** Provided records **
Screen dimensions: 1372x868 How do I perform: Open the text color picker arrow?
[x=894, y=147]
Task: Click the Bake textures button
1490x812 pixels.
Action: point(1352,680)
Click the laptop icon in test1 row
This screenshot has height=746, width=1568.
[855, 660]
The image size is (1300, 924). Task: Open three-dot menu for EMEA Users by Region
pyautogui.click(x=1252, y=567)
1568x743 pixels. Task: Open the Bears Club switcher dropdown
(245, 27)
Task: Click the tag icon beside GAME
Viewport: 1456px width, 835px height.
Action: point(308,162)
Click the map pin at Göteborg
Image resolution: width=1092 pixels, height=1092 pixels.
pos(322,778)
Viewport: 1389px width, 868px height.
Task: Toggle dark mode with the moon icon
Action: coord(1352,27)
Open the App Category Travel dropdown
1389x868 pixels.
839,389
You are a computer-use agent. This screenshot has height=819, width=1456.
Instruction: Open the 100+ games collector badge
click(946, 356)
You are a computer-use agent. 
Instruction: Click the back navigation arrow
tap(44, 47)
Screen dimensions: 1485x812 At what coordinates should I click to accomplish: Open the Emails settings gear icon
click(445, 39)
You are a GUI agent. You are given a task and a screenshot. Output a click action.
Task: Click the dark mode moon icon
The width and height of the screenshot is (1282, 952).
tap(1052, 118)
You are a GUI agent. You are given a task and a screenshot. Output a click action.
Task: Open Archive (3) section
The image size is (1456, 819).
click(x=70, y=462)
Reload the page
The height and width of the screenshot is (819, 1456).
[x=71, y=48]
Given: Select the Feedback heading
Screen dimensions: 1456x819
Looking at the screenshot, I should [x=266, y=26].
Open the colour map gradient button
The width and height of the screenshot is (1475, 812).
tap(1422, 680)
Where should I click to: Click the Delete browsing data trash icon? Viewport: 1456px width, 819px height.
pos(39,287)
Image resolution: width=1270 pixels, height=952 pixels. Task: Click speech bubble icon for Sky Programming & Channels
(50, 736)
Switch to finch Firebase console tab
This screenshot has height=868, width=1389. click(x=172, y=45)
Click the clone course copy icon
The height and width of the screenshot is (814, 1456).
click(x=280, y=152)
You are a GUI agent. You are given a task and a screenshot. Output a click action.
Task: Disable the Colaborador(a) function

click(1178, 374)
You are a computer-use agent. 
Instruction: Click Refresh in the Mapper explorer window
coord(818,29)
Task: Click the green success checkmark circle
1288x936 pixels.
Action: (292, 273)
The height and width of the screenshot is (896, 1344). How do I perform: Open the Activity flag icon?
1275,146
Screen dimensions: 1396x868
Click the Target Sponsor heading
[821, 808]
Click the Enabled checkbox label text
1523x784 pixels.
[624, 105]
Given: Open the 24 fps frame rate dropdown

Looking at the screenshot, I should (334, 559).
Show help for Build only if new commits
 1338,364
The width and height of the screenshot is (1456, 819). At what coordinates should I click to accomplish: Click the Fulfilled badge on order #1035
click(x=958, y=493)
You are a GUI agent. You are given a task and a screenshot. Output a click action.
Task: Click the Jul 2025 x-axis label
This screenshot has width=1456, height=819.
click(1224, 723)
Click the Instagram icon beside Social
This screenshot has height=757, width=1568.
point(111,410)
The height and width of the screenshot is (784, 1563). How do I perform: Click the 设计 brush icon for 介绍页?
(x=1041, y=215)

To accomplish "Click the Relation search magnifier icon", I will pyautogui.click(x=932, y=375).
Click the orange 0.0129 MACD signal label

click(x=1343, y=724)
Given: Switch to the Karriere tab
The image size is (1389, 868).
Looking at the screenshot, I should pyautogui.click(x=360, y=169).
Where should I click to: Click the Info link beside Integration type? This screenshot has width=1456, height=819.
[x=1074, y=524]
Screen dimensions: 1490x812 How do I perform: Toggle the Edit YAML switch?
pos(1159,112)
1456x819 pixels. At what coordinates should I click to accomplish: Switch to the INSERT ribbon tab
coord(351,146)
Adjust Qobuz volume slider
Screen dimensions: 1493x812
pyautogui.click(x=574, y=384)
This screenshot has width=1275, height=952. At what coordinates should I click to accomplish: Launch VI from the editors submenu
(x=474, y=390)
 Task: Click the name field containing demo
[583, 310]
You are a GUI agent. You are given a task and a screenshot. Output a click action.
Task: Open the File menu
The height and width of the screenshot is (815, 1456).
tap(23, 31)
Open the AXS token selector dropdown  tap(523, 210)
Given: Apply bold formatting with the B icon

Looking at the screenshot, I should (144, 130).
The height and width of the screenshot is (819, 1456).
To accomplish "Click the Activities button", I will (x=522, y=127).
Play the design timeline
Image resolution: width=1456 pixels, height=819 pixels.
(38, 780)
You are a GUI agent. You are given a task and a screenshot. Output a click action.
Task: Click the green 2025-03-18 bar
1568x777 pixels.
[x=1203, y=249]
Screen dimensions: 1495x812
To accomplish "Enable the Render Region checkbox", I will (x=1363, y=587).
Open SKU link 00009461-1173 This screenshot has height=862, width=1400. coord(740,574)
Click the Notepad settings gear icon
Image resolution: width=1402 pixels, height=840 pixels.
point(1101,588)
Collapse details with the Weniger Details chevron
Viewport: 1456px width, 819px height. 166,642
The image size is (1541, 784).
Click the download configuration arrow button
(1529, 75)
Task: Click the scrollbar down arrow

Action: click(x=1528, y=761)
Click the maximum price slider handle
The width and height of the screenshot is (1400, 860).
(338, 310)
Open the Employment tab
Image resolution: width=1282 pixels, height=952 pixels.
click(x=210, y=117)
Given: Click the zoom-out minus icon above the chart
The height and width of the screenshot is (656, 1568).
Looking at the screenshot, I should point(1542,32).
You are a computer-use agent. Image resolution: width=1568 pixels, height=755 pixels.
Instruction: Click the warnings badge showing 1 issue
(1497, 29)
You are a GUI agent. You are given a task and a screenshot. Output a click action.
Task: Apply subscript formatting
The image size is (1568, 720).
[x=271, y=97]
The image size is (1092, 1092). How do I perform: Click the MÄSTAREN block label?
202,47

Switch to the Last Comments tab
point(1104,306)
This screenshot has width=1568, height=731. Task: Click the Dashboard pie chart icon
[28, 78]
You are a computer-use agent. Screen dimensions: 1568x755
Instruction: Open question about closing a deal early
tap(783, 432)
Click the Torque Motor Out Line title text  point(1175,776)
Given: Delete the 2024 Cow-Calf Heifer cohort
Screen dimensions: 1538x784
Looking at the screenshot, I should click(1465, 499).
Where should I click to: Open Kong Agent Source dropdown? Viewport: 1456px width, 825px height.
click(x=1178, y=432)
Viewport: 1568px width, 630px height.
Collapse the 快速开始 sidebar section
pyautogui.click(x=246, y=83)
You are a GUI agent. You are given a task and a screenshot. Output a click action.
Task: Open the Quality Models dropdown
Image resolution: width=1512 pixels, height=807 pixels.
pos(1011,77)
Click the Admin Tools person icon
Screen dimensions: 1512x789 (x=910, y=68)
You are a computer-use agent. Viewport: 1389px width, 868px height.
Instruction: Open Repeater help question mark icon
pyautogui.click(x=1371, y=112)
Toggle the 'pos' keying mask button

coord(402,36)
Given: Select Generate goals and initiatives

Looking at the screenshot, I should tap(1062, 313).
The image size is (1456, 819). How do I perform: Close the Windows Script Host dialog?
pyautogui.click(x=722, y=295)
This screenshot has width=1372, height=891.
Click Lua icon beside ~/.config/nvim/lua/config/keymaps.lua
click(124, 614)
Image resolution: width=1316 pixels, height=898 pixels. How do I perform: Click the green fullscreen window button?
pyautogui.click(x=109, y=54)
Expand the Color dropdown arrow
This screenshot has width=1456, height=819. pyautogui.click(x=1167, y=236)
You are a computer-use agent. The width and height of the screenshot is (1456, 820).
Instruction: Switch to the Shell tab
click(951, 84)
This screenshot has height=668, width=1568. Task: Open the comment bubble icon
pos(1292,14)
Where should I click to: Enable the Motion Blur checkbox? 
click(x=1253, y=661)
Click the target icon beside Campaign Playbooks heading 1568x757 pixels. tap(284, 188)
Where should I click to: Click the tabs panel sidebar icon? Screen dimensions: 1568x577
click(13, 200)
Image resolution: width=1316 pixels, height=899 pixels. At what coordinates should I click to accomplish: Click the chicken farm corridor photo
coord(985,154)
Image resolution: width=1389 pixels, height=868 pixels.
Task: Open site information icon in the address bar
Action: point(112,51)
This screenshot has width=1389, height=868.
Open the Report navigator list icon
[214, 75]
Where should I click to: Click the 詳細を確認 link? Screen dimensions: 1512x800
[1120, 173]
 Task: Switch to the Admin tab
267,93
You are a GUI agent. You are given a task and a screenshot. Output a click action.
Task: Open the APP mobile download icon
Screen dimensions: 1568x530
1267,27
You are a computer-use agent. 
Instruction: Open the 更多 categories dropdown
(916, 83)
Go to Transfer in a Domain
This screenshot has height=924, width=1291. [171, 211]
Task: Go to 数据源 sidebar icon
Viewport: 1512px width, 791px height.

** Problem description **
Copy each line of the preceding material that contains "will".

** Output below **
To accomplish "Click the Relation search magnifier icon", I will pyautogui.click(x=932, y=375).
To accomplish "Click the Activities button", I will (x=522, y=127).
To accomplish "Enable the Render Region checkbox", I will (x=1363, y=587).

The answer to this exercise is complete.